I never doubted the efficiency of a small but very useful revolver, or a certain dress ornament with a small but hateful stiletto – Maud West
& # 39; You are a hellish coward! & # 39; I said. I was so angry that I could almost have shot him.
She wrote in later years: & I never doubted the efficiency of a small but very useful revolver, or a certain dress ornament with a small but hateful stiletto.
& # 39; Furthermore, I have always worn a bracelet with two detachable beads consisting of a soluble anesthetic. With this I could immediately waste the drink of a too embarrassing freer. On one occasion I thought it was only necessary to lose one of my bangle beads. & # 39;
However, her disguise was often minimal. & # 39; In general, I start as myself, because very few people in error suspect that a middle-aged woman is on their way. & # 39; Even in her younger days, she admitted that most of my success as a detective is due to the fact that I don't look like a & # 39 ;.
Either way, gung-ho Maud's accounts, such incidents were potentially very dangerous, with physical attacks – or the threat thereof – as a part of the work. & # 39; To be shot at in the street, something you need to be prepared for, & she said in 1926.
Maud (photo) finished her successful career until the end of World War II and died in her home in East Sussex in 1964
She was once attacked with a hat pin by a furious female crook. & # 39; And hat pins are dangerous weapons in the hands of an angry woman, & # 39; Maud remarked.
When everything else failed, she seems to have acquired a considerable right-hand corner for herself. & # 39; I once hit a man – and no less than a few yards from Bond Street &, she admitted.

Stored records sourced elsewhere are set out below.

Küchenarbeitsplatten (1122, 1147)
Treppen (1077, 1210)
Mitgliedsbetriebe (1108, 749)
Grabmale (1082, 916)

But was it perhaps the case that not all her stories were entirely true? Was this why Harry was so optimistic about the whole thing? Were some of her articles simply exaggerations of real cases to protect the privacy of her customers?
The truth will never be known, although it may be important for her social circle to be known as co-writer of crimes, Dorothy L. Sayers, the creator of amateur detective Lord Peter Wimsey.
The outbreak of the Second World War ended her hugely successful career. Maud was almost 60 at the time and Harry had urged her to retire for a while. She left her office, stopped advertising her services, dissolved her staff, and went back to Mrs. Elliott. The lady was gone.
From that moment on, according to surviving relatives, no reference was made to Maud's alter ego – so much so that some of them were surprised to hear about her double life.
She died in March 1964 of a heart attack at her home in Bexhill-on-Sea, East Sussex. And so one of the pioneers of the 20th century passed by: a woman who was far ahead of her time.
During a time when female voices were rarely heard, she had not only enjoyed a rich and satisfying career, and played an active role in public life, but raised a large family, including a seventh child, her younger sister Nellie.
Do you have it all? Maud West was there decades before the expression was even invented.
The Adventures Of Maud West, Lady Detective by Susannah Stapleton is published by Picador £ 20. © Susannah Stapleton. To order a copy for £ 16, call 0844 571 0640. P&P free. Offer valid until 27 June 2019.